→ Task objective
Copy out the complete listing, word for word.

→ Supplied information
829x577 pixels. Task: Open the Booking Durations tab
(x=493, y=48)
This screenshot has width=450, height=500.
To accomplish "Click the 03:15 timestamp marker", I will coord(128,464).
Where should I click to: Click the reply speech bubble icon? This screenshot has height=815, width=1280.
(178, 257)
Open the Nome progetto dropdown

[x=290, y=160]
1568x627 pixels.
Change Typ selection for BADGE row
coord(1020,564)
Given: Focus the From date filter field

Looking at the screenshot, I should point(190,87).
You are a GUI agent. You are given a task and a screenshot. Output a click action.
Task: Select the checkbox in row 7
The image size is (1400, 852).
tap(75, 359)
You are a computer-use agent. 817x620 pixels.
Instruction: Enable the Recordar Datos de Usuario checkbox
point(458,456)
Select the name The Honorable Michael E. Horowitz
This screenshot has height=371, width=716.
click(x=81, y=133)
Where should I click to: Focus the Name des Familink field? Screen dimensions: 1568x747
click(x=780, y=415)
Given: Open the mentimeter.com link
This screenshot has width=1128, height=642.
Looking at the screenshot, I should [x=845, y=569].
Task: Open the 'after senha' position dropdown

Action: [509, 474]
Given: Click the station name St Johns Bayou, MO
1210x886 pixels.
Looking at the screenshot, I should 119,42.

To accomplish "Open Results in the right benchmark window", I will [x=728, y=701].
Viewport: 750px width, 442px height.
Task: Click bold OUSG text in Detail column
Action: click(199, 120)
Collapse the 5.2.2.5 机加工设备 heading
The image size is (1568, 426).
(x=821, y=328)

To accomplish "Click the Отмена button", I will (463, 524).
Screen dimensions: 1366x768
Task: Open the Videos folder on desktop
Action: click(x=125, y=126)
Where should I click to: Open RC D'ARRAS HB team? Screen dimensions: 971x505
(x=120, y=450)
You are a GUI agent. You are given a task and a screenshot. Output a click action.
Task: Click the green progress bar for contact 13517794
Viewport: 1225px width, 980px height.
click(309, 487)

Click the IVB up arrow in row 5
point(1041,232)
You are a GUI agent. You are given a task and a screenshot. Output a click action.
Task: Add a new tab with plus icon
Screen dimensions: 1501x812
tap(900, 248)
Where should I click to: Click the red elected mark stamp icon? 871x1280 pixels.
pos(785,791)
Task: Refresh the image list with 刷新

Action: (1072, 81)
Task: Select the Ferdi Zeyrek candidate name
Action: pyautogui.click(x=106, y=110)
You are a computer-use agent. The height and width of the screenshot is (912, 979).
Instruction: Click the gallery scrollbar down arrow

→ Written solution
829x577 pixels. Task: Open the Booking Durations tab
(x=493, y=48)
This screenshot has width=450, height=500.
To accomplish "Click the 03:15 timestamp marker", I will coord(128,464).
Where should I click to: Click the reply speech bubble icon? This screenshot has height=815, width=1280.
(178, 257)
Open the Nome progetto dropdown

[x=290, y=160]
1568x627 pixels.
Change Typ selection for BADGE row
coord(1020,564)
Given: Focus the From date filter field

Looking at the screenshot, I should point(190,87).
You are a GUI agent. You are given a task and a screenshot. Output a click action.
Task: Select the checkbox in row 7
The image size is (1400, 852).
tap(75, 359)
You are a computer-use agent. 817x620 pixels.
Instruction: Enable the Recordar Datos de Usuario checkbox
point(458,456)
Select the name The Honorable Michael E. Horowitz
This screenshot has height=371, width=716.
click(x=81, y=133)
Where should I click to: Focus the Name des Familink field? Screen dimensions: 1568x747
click(x=780, y=415)
Given: Open the mentimeter.com link
This screenshot has width=1128, height=642.
Looking at the screenshot, I should [x=845, y=569].
Task: Open the 'after senha' position dropdown

Action: [509, 474]
Given: Click the station name St Johns Bayou, MO
1210x886 pixels.
Looking at the screenshot, I should 119,42.

To accomplish "Open Results in the right benchmark window", I will [x=728, y=701].
Viewport: 750px width, 442px height.
Task: Click bold OUSG text in Detail column
Action: click(199, 120)
Collapse the 5.2.2.5 机加工设备 heading
The image size is (1568, 426).
(x=821, y=328)

To accomplish "Click the Отмена button", I will (463, 524).
Screen dimensions: 1366x768
Task: Open the Videos folder on desktop
Action: click(x=125, y=126)
Where should I click to: Open RC D'ARRAS HB team? Screen dimensions: 971x505
(x=120, y=450)
You are a GUI agent. You are given a task and a screenshot. Output a click action.
Task: Click the green progress bar for contact 13517794
Viewport: 1225px width, 980px height.
click(309, 487)

Click the IVB up arrow in row 5
point(1041,232)
You are a GUI agent. You are given a task and a screenshot. Output a click action.
Task: Add a new tab with plus icon
Screen dimensions: 1501x812
tap(900, 248)
Where should I click to: Click the red elected mark stamp icon? 871x1280 pixels.
pos(785,791)
Task: Refresh the image list with 刷新

Action: (1072, 81)
Task: Select the Ferdi Zeyrek candidate name
Action: pyautogui.click(x=106, y=110)
You are a computer-use agent. The height and width of the screenshot is (912, 979).
Instruction: Click the gallery scrollbar down arrow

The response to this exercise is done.